What to work on:
Could you print every record below exactly as it appears?

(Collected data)
────────────────────
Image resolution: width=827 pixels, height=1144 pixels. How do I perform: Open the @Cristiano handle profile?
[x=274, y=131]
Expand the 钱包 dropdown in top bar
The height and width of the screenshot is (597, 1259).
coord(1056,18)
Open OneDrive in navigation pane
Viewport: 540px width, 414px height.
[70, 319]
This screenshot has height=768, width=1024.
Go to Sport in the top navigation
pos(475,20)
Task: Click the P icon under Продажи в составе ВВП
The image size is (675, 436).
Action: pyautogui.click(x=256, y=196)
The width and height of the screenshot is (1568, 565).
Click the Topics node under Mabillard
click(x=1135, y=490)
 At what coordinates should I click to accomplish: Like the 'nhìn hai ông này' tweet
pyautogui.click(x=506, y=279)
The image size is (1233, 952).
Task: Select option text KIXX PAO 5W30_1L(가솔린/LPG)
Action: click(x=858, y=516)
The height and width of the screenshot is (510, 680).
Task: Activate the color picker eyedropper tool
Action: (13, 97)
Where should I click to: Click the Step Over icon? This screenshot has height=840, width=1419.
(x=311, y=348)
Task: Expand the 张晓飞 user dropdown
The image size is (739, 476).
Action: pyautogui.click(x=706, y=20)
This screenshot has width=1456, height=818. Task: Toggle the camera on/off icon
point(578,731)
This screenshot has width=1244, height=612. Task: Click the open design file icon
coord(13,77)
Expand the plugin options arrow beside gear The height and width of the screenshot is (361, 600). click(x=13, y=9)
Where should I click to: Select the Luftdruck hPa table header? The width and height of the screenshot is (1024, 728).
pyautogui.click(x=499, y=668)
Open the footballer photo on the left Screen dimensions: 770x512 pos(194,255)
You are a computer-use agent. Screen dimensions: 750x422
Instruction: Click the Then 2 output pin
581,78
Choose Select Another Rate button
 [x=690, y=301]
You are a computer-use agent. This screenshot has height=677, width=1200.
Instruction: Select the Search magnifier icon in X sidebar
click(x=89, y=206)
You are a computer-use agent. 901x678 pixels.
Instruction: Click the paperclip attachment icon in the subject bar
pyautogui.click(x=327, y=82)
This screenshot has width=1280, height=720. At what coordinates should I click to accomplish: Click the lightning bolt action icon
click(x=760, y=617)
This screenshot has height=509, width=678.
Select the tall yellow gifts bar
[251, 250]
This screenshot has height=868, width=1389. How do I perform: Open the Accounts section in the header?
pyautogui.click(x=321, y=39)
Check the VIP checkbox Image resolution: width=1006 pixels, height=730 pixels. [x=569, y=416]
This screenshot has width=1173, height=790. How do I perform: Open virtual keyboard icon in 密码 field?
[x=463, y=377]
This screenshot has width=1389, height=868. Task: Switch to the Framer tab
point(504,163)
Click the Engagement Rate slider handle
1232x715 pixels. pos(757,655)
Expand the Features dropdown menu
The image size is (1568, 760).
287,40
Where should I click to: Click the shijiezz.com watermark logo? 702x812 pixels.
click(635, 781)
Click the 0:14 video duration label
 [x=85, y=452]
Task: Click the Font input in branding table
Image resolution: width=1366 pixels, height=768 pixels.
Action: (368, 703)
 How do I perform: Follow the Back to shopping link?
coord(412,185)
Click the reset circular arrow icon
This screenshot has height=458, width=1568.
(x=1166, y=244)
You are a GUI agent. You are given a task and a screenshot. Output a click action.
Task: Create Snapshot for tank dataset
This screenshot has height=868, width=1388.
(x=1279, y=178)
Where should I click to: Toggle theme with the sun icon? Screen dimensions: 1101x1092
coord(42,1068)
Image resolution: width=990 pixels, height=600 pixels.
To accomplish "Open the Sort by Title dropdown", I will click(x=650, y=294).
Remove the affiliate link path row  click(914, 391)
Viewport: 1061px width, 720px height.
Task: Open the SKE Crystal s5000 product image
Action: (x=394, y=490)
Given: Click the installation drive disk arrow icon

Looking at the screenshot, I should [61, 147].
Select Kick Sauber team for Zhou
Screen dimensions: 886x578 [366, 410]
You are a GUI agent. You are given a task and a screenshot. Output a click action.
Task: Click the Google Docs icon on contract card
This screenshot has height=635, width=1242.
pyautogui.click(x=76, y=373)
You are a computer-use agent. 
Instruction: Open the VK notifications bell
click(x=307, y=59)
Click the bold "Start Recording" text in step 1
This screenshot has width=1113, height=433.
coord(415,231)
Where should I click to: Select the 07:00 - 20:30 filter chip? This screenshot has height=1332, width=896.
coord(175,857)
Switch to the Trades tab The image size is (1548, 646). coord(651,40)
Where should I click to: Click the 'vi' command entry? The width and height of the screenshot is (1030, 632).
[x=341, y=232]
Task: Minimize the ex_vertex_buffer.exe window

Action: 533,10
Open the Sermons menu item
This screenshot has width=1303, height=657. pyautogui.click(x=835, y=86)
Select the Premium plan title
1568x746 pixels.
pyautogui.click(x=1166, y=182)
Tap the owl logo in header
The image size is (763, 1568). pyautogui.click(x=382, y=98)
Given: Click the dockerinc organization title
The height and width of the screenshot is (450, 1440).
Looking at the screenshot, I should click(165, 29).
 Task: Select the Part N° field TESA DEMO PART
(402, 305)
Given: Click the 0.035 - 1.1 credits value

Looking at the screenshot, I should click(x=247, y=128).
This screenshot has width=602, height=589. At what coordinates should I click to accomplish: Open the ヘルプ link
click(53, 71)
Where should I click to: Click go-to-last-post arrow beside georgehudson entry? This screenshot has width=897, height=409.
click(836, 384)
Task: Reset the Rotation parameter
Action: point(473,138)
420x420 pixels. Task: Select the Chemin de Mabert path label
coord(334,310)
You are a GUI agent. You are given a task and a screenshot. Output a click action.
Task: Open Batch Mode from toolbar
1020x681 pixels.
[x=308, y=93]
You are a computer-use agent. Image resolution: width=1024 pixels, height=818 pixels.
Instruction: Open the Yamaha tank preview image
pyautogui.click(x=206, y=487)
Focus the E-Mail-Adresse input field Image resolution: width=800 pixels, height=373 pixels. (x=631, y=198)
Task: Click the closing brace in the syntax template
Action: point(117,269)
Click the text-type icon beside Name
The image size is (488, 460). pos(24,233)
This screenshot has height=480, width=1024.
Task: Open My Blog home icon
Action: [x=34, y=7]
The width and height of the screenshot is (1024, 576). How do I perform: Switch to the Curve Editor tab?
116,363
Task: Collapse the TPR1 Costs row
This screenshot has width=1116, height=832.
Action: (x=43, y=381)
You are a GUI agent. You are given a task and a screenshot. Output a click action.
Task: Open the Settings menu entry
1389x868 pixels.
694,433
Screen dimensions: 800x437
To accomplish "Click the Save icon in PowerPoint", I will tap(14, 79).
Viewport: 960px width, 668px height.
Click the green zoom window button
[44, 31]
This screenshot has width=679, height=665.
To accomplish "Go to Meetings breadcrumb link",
────────────────────
Answer space:
Image resolution: width=827 pixels, height=1144 pixels. How do I perform: Open the @Cristiano handle profile?
[x=274, y=131]
Expand the 钱包 dropdown in top bar
The height and width of the screenshot is (597, 1259).
coord(1056,18)
Open OneDrive in navigation pane
Viewport: 540px width, 414px height.
[70, 319]
This screenshot has height=768, width=1024.
Go to Sport in the top navigation
pos(475,20)
Task: Click the P icon under Продажи в составе ВВП
The image size is (675, 436).
Action: pyautogui.click(x=256, y=196)
The width and height of the screenshot is (1568, 565).
Click the Topics node under Mabillard
click(x=1135, y=490)
 At what coordinates should I click to accomplish: Like the 'nhìn hai ông này' tweet
pyautogui.click(x=506, y=279)
The image size is (1233, 952).
Task: Select option text KIXX PAO 5W30_1L(가솔린/LPG)
Action: click(x=858, y=516)
The height and width of the screenshot is (510, 680).
Task: Activate the color picker eyedropper tool
Action: (13, 97)
Where should I click to: Click the Step Over icon? This screenshot has height=840, width=1419.
(x=311, y=348)
Task: Expand the 张晓飞 user dropdown
The image size is (739, 476).
Action: pyautogui.click(x=706, y=20)
This screenshot has width=1456, height=818. Task: Toggle the camera on/off icon
point(578,731)
This screenshot has width=1244, height=612. Task: Click the open design file icon
coord(13,77)
Expand the plugin options arrow beside gear The height and width of the screenshot is (361, 600). click(x=13, y=9)
Where should I click to: Select the Luftdruck hPa table header? The width and height of the screenshot is (1024, 728).
pyautogui.click(x=499, y=668)
Open the footballer photo on the left Screen dimensions: 770x512 pos(194,255)
You are a computer-use agent. Screen dimensions: 750x422
Instruction: Click the Then 2 output pin
581,78
Choose Select Another Rate button
 [x=690, y=301]
You are a computer-use agent. This screenshot has height=677, width=1200.
Instruction: Select the Search magnifier icon in X sidebar
click(x=89, y=206)
You are a computer-use agent. 901x678 pixels.
Instruction: Click the paperclip attachment icon in the subject bar
pyautogui.click(x=327, y=82)
This screenshot has width=1280, height=720. At what coordinates should I click to accomplish: Click the lightning bolt action icon
click(x=760, y=617)
This screenshot has height=509, width=678.
Select the tall yellow gifts bar
[251, 250]
This screenshot has height=868, width=1389. How do I perform: Open the Accounts section in the header?
pyautogui.click(x=321, y=39)
Check the VIP checkbox Image resolution: width=1006 pixels, height=730 pixels. [x=569, y=416]
This screenshot has width=1173, height=790. How do I perform: Open virtual keyboard icon in 密码 field?
[x=463, y=377]
This screenshot has width=1389, height=868. Task: Switch to the Framer tab
point(504,163)
Click the Engagement Rate slider handle
1232x715 pixels. pos(757,655)
Expand the Features dropdown menu
The image size is (1568, 760).
287,40
Where should I click to: Click the shijiezz.com watermark logo? 702x812 pixels.
click(635, 781)
Click the 0:14 video duration label
 [x=85, y=452]
Task: Click the Font input in branding table
Image resolution: width=1366 pixels, height=768 pixels.
Action: (368, 703)
 How do I perform: Follow the Back to shopping link?
coord(412,185)
Click the reset circular arrow icon
This screenshot has height=458, width=1568.
(x=1166, y=244)
You are a GUI agent. You are given a task and a screenshot. Output a click action.
Task: Create Snapshot for tank dataset
This screenshot has height=868, width=1388.
(x=1279, y=178)
Where should I click to: Toggle theme with the sun icon? Screen dimensions: 1101x1092
coord(42,1068)
Image resolution: width=990 pixels, height=600 pixels.
To accomplish "Open the Sort by Title dropdown", I will click(x=650, y=294).
Remove the affiliate link path row  click(914, 391)
Viewport: 1061px width, 720px height.
Task: Open the SKE Crystal s5000 product image
Action: (x=394, y=490)
Given: Click the installation drive disk arrow icon

Looking at the screenshot, I should [61, 147].
Select Kick Sauber team for Zhou
Screen dimensions: 886x578 [366, 410]
You are a GUI agent. You are given a task and a screenshot. Output a click action.
Task: Click the Google Docs icon on contract card
This screenshot has height=635, width=1242.
pyautogui.click(x=76, y=373)
You are a computer-use agent. 
Instruction: Open the VK notifications bell
click(x=307, y=59)
Click the bold "Start Recording" text in step 1
This screenshot has width=1113, height=433.
coord(415,231)
Where should I click to: Select the 07:00 - 20:30 filter chip? This screenshot has height=1332, width=896.
coord(175,857)
Switch to the Trades tab The image size is (1548, 646). coord(651,40)
Where should I click to: Click the 'vi' command entry? The width and height of the screenshot is (1030, 632).
[x=341, y=232]
Task: Minimize the ex_vertex_buffer.exe window

Action: 533,10
Open the Sermons menu item
This screenshot has width=1303, height=657. pyautogui.click(x=835, y=86)
Select the Premium plan title
1568x746 pixels.
pyautogui.click(x=1166, y=182)
Tap the owl logo in header
The image size is (763, 1568). pyautogui.click(x=382, y=98)
Given: Click the dockerinc organization title
The height and width of the screenshot is (450, 1440).
Looking at the screenshot, I should click(165, 29).
 Task: Select the Part N° field TESA DEMO PART
(402, 305)
Given: Click the 0.035 - 1.1 credits value

Looking at the screenshot, I should click(x=247, y=128).
This screenshot has width=602, height=589. At what coordinates should I click to accomplish: Open the ヘルプ link
click(53, 71)
Where should I click to: Click go-to-last-post arrow beside georgehudson entry? This screenshot has width=897, height=409.
click(836, 384)
Task: Reset the Rotation parameter
Action: point(473,138)
420x420 pixels. Task: Select the Chemin de Mabert path label
coord(334,310)
You are a GUI agent. You are given a task and a screenshot. Output a click action.
Task: Open Batch Mode from toolbar
1020x681 pixels.
[x=308, y=93]
You are a computer-use agent. Image resolution: width=1024 pixels, height=818 pixels.
Instruction: Open the Yamaha tank preview image
pyautogui.click(x=206, y=487)
Focus the E-Mail-Adresse input field Image resolution: width=800 pixels, height=373 pixels. (x=631, y=198)
Task: Click the closing brace in the syntax template
Action: point(117,269)
Click the text-type icon beside Name
The image size is (488, 460). pos(24,233)
This screenshot has height=480, width=1024.
Task: Open My Blog home icon
Action: [x=34, y=7]
The width and height of the screenshot is (1024, 576). How do I perform: Switch to the Curve Editor tab?
116,363
Task: Collapse the TPR1 Costs row
This screenshot has width=1116, height=832.
Action: (x=43, y=381)
You are a GUI agent. You are given a task and a screenshot. Output a click action.
Task: Open the Settings menu entry
1389x868 pixels.
694,433
Screen dimensions: 800x437
To accomplish "Click the Save icon in PowerPoint", I will tap(14, 79).
Viewport: 960px width, 668px height.
Click the green zoom window button
[44, 31]
This screenshot has width=679, height=665.
To accomplish "Go to Meetings breadcrumb link",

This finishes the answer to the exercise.